Records drawn from a dataset ▸
************
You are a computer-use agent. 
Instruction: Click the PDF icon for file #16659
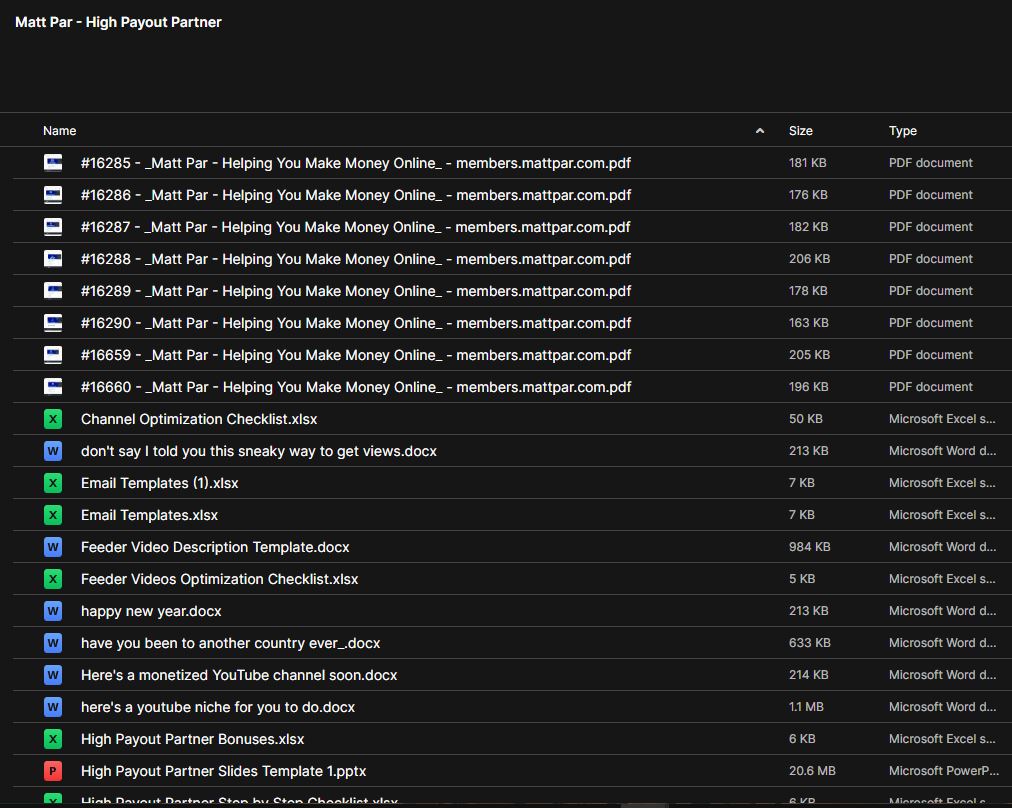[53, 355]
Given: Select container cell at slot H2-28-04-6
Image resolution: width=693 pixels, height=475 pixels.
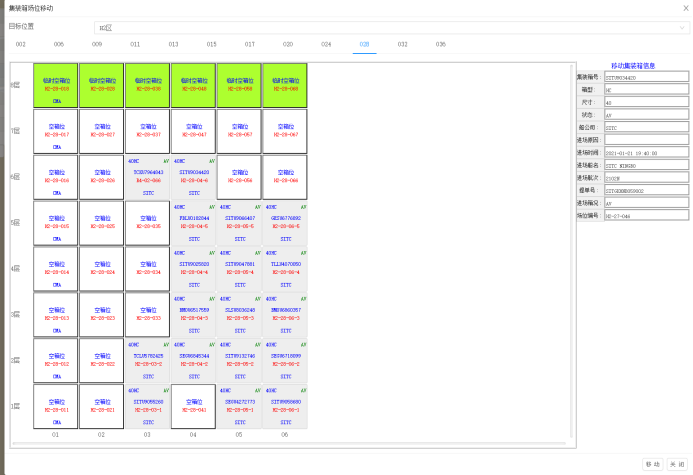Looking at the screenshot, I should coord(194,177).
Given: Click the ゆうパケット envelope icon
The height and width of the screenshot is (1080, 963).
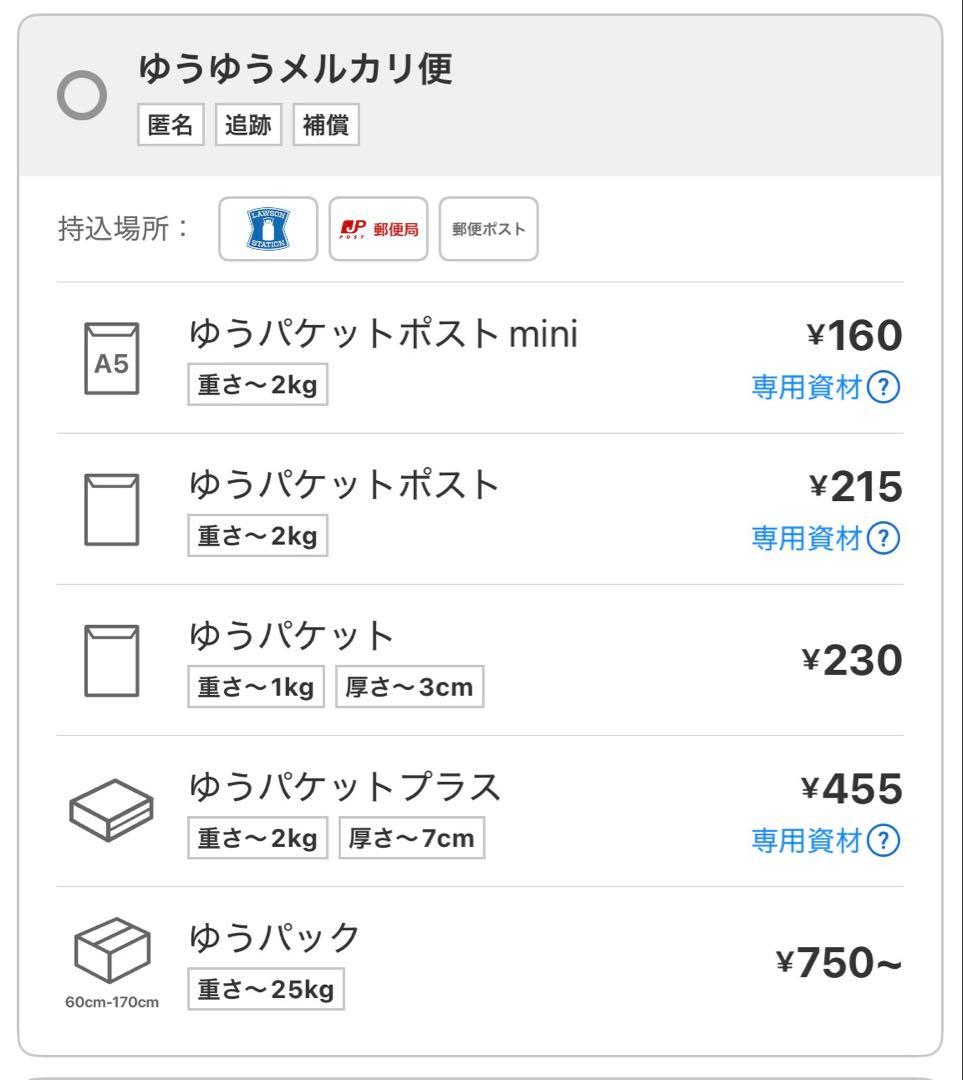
************
THE PROBLEM ▸ Pictures aside, restate all of the entries exactly.

TASK ANSWER ▸
You are a computer-use agent. 
Instruction: Click the PDF icon for file #16659
[53, 355]
Given: Select container cell at slot H2-28-04-6
Image resolution: width=693 pixels, height=475 pixels.
Looking at the screenshot, I should coord(194,177).
Given: Click the ゆうパケット envelope icon
The height and width of the screenshot is (1080, 963).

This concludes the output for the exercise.